Barry’s next book is already in draft form, he says. ‘It’s called Driven by the Monsoons,’ he says, and it concerns rainfall as a fundamental driver of human activity and connectivity, and the maritime connectivity linking Europe and the Far East by means of the Indian Ocean.
But to return to the current book, its sub-title is ‘The Sahara and the Peoples of Northern Africa’, the most important thing to remember here is that Barry has exploded our preference for short chronologies, going back 11,000 years to a period when the Sahara was a moist, humid pastoral setting with a different climate, a reminder that natural climate change has occurred in a distinct pattern of warmer and colder over the past million years, a matter that is shown in a fascinating chart on page 40.
A new period of dessication began around 3000BC, he says.
Human populations shifted accordingly, following the water. The climate shaped the human communities who dwelt within and around the great desert that eventually came to be known as the Sahara, stretching 6,000kms from the Atlantic Ocean to the Red Sea.
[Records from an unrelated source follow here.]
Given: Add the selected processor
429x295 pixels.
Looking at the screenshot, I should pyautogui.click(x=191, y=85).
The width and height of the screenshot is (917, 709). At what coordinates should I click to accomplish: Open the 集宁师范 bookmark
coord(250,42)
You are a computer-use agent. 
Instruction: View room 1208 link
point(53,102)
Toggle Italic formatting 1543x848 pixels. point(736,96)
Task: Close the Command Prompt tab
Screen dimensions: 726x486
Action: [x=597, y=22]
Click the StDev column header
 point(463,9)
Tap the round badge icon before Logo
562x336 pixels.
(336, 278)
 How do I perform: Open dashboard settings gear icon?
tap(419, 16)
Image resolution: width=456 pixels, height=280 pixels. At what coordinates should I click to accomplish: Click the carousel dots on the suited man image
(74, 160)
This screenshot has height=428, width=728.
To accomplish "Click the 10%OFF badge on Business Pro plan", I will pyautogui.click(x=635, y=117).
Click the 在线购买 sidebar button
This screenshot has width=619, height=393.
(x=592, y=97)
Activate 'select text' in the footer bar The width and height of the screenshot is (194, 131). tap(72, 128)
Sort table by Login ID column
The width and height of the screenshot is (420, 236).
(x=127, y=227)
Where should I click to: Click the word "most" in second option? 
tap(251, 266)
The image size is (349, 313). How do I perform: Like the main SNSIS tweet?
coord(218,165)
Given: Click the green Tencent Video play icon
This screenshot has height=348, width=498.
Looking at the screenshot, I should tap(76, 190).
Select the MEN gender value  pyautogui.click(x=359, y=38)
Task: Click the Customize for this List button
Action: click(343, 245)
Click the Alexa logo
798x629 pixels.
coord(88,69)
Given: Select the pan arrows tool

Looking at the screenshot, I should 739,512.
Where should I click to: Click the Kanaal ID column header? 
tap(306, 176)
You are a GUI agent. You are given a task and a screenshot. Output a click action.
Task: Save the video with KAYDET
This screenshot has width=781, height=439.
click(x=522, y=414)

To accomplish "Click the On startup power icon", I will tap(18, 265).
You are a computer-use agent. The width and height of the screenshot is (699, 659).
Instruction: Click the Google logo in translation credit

To the extent that they flourished, humans then reproduced and acquired wealth and knowledge and periodically fought with each other for more of it, and that is the entry into human motivation and behaviour, given sufficiently favourable underlying geographic conditions.
And that is another idea for another book, says Barry, ‘It would concern humanity. It might be called something like, ‘Human Beings Being Human.’
But he would also like to write a volume about the Phoenicians having already written about the Scythians and the Celts.
Above all, and reflecting on his profession, he says that the sequencing of ancient DNA has wrought the profoundest revolution because it has allowed bone fragments to be identified and dated
‘I am exceedingly glad to have lived into the period when ancient DNA became available.’
‘But it’s in the early state. The methods are absolutely fine, but the data is still a bit thin.’
He believes that if the requisite data could be amassed, it would be able to answer one of the big outstanding questions he has of the Britain/Breton relationship, namely whether the Breton language is the survival of Celtic through indigenous succession, or the product of reintroduction by Cornish migrants.
We hope that he obtains the answer with the help of French archaeologists, and if he did it would be a fitting sequence because it would confirm in a final sense what is already not in doubt, that Barry has achieved for our understanding of the Atlantic world what Braudel did for our understanding of the Mediterranean world.